Hice un viaje marítimo con Colón hacia las Américas en aquellas cáscaras de nuez con el libro de María Jesús Domínguez Sío Pinzón, el marino que adelantó a Colón, donde me enteré que éste era un visionario sí, pero que manipuló a su favor la historia de su descubrimiento y que sin Pinzón no hubiera descubierto nada. Lo pasé en grande con Vivir y morir en la España del Siglo de Oro, el libro de Enrique Martínez Ruiz, que me descubrió lo que más me gusta de la historia que es la intrahistoria. Luego hice una parada y me metí en lo más nuestro por culpa del editor vigués Jorge Alonso, que publicó La Casa Palacio de Marqués de Valladares y me llevó desde allá por el sigo XV de la historia de Vigo escritas por por Ignacio Pérez-Blanco y Miguel Angel Pérez.

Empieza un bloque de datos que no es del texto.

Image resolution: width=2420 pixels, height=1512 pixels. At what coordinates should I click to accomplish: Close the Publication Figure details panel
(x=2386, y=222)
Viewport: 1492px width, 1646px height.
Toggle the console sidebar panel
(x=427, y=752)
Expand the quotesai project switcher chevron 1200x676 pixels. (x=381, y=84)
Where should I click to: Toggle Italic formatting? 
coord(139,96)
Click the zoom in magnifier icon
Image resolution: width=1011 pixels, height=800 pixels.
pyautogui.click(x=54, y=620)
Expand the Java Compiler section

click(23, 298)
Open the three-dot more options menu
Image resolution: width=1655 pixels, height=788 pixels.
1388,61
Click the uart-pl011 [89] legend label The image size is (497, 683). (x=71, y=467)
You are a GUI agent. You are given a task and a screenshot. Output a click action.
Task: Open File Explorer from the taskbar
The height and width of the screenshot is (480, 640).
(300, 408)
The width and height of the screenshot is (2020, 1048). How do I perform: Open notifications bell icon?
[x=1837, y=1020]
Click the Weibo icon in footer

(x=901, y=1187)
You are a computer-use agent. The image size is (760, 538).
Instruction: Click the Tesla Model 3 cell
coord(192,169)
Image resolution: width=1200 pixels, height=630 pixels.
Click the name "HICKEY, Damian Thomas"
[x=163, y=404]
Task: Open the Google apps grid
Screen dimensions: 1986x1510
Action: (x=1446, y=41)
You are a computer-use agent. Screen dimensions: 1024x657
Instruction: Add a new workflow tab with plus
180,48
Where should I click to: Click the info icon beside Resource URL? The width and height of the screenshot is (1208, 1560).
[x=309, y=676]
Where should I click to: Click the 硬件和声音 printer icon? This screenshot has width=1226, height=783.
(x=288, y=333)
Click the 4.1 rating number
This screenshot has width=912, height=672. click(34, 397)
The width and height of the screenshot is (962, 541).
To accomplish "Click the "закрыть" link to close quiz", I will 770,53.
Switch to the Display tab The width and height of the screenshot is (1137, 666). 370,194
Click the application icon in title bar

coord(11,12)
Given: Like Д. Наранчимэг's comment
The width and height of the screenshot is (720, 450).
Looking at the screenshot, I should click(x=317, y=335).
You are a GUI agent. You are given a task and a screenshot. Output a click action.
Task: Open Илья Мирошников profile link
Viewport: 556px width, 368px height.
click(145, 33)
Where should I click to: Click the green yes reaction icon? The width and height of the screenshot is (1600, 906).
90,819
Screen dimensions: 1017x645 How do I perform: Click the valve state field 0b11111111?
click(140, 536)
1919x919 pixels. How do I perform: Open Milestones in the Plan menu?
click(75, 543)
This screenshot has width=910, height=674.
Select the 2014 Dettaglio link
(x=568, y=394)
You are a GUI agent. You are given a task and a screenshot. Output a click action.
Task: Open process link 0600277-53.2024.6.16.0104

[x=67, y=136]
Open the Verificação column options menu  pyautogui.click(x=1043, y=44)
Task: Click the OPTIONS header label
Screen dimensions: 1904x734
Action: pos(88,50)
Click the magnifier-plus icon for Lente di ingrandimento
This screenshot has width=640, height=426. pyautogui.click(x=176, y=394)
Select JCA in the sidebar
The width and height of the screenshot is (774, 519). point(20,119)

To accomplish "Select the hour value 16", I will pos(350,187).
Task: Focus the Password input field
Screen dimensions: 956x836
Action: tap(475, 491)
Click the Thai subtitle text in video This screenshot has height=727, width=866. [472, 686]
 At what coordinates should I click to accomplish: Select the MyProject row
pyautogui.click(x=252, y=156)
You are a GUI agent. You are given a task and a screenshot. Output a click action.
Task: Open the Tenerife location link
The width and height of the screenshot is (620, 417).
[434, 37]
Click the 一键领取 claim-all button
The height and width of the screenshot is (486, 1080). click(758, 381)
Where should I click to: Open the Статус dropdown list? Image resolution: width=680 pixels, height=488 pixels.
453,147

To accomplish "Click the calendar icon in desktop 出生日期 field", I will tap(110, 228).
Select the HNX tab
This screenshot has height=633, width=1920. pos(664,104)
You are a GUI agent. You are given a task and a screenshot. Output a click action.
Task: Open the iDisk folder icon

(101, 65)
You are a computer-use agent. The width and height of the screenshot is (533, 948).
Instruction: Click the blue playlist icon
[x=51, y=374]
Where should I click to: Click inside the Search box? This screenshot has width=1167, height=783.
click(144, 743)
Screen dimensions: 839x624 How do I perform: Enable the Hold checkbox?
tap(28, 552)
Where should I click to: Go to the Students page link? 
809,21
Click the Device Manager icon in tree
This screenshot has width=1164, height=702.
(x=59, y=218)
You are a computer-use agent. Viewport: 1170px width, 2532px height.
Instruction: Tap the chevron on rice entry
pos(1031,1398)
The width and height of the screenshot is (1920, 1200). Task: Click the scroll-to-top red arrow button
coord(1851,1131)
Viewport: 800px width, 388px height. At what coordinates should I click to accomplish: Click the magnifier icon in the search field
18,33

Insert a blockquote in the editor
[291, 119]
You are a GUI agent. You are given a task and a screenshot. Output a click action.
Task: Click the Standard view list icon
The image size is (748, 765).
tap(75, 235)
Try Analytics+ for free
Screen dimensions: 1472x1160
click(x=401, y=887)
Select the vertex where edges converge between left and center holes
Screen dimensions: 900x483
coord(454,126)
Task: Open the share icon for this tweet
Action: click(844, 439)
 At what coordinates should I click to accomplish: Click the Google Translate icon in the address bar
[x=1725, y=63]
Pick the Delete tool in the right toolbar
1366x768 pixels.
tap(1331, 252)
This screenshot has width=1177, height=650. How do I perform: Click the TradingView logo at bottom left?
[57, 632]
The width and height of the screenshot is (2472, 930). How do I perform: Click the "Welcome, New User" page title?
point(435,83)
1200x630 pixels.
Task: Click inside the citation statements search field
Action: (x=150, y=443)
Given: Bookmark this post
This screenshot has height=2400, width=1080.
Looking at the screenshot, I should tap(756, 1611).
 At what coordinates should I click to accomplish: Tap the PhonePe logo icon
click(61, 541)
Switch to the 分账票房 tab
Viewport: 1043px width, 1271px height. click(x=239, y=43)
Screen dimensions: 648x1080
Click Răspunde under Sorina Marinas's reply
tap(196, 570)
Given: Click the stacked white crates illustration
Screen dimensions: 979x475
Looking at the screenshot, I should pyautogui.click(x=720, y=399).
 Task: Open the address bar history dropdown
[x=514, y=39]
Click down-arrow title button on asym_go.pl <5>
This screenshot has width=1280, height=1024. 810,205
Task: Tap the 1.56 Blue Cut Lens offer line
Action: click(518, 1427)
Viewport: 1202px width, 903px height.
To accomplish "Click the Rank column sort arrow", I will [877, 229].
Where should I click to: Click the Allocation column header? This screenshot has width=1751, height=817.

Volví al mundo en general con otro libro que tengo a mi derecha titulado Villanos de todas las naciones, de Marc Rediker, que me aclaró la vida de los últimos piratas, allá por el siglo XVII, desde una perspectiva histórica y nada novelesca. De la biblioteca de mi leída cuñada, aparte de médica, birlé Los herederos de la tierra, de Ildefonso Falcones, que esa sí es una novela de casi 900 páginas pero con una información precisa sobre la vida y los oficios de la Barcelona del siglo XV. Y salté al siglo XIX y XX cuando mi cuñado viajero y su bella dama me regalaron la biografía de Stefan Zweig, un literato de alto standing que vivió las dos guerras mundiales y acabó suicidándose harto de tanta guerra. Eso sí, apenas pude ver series televisivas.